智香子姉上の持つ物は世界最高級の術者で有る虎殿が、世界中を巡り集めた最高品質の素材を惜しみなく使った、世界を見回しても上から数えた方が早い様な高級品、流石に代替素材を用いて其処までの物は作れないのも無理は無い。
ソレが有れば大物を持ち帰るのが楽に成るし欲しくは有るが……多分色々と厄介な素材が必要なのだろう。
「此方で手に入る素材だと……『天狗王の風切羽』『火車の髭』『二口女の八重歯』『夢喰の牙』辺りを集めて来りゃ実用品にゃぁ足りるのよー」
ちなみにそのレシピを確立させるまでに実験で作った『ハズレ』とでも言うべき物も多数作ったが、中途半端な品を流通させる事を良しとしない職人としての矜持に従い処分したと言う。
また十分とは言えずとも使用に足ると判断した幾つかは、父上から上様に献上されたらしい。
なお姉上が上げた素材を得る事が出来るのは、どれも『江戸州鬼録』には載っていない、つまり江戸近辺には出現した記録の無い珍しい妖怪達だ。
俺の今の刀を作った時の様に出現情報を集めてから狙って狩りに行けば、ソレを全て集めきるのに果たしてどれ程の時間が掛かる事やら……
しかもサラッと出て来たので流しそうに成ったが『天狗王』と言うのは、その名の通り天狗族を束ねる大妖怪中の大妖怪、以前会った仙人の『難喪仙』の元種族で有る『大天狗』よりも更に上位の化物だ。
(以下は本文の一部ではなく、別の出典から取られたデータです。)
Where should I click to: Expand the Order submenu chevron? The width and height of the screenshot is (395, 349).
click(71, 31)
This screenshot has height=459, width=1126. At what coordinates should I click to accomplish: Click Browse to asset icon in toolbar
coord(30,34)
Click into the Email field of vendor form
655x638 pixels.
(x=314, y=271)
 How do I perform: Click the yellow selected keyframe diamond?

「んなもん、一郎翁以外に集めれる奴は居ないでしょうよ……」
無論、単独では無く徒党を組んでならば、義二郎兄上と愉快な仲間達でも倒す事は不可能では無いとは思うが、ソレにしたって火元国でも極めて上位を占める実力者集団で、少なくとも小僧連の皆では歯の立つ相手では無い。
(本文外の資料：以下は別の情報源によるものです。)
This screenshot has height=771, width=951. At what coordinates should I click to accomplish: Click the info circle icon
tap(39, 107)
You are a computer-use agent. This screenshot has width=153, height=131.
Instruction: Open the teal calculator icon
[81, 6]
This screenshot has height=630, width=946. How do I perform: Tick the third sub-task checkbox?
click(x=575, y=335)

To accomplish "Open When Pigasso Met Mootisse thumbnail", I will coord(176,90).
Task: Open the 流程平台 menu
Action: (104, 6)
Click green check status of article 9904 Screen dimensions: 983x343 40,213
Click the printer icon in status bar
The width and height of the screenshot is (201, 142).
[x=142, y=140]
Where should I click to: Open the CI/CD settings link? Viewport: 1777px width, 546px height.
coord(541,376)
「実際、出処は一郎の爺ちゃんなの。若い頃に仕留めた素材が国元の蔵にゃぁ山程有るって言ってたから、幾つか売ってもらったのー」
……てか、そんなレア素材を買い取れるだけの銭を出せる辺り、智香子姉上って実はかなり金回りが良いんじゃないか?
思い返して見れば、姉上の買い物に付き合うと小判は勿論、時には大判を纏めて何枚も支払う様な大きな買い物をしている姿を見た事が有る気がする。
流石にそう言う大きな買い物は自由市場では無く、姉上が贔屓にしている口入れ屋や薬種問屋の様なキッチリ見世を構えている所だけだが……。
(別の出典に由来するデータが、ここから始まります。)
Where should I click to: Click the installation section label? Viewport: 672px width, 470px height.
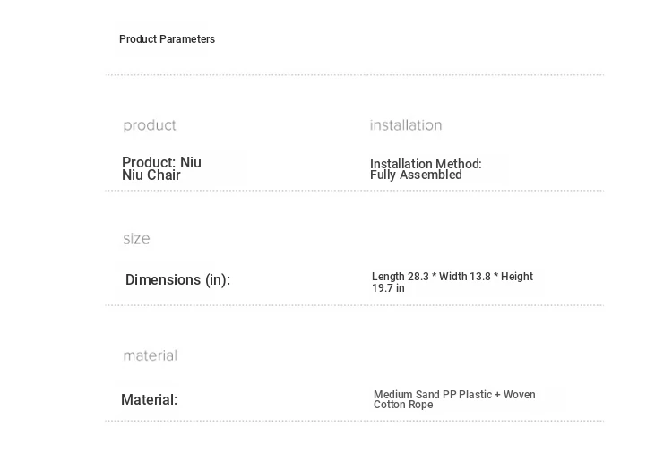tap(406, 125)
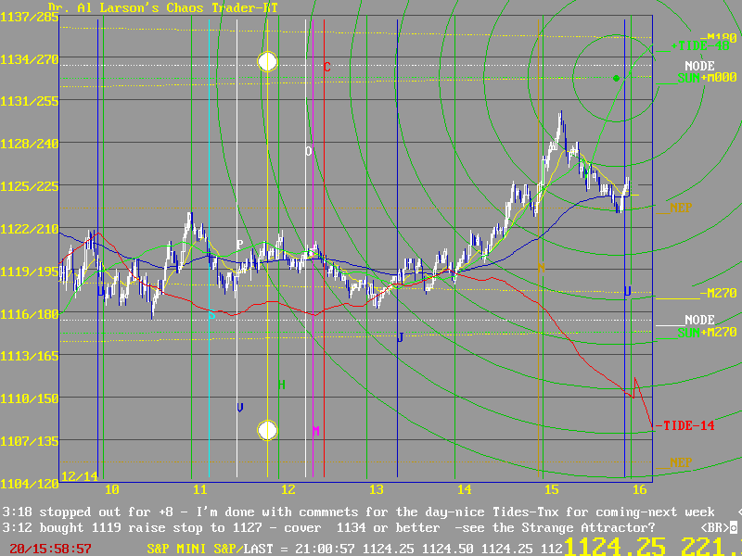Click the green dot at circle center
Viewport: 742px width, 556px height.
(x=616, y=79)
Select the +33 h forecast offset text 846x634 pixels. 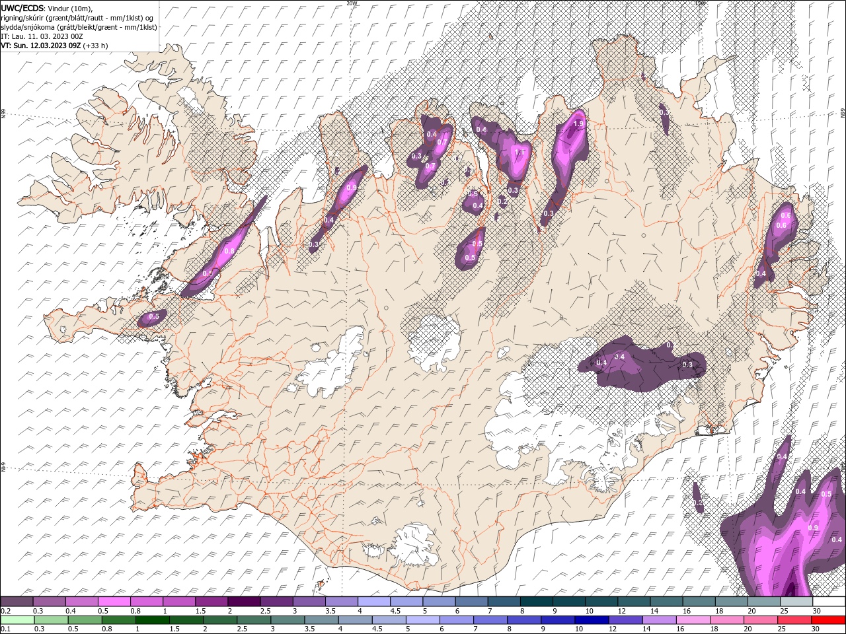click(x=95, y=46)
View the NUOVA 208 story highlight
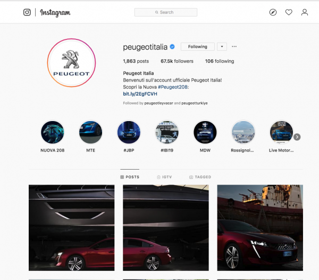319x280 pixels. point(53,132)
何方もぱっと見る限りでは決して大店とは言えない見世構えで、其処でそんな大枚が飛び交っているなんて、実情を知らぬ者には予想もつかないだろう。
顧客の多くが実力者だったり相応の腕前を持つ鬼斬者で有る口入れ屋は兎も角、江戸市中でも特に治安が良くない立地に有る薬種問屋は何時強盗が入っても可笑しく無い様にも思うのだが、余程腕の立つ用心棒でも居るのだろうか……。
「取り敢えず、常備薬を一通り用意してくれ。自動印籠が無くても薬は必要だしな」
深く考えると色々怖い想像に成りそうなあの見世の事から思考を反らし、本来の目的を済ませるのだった。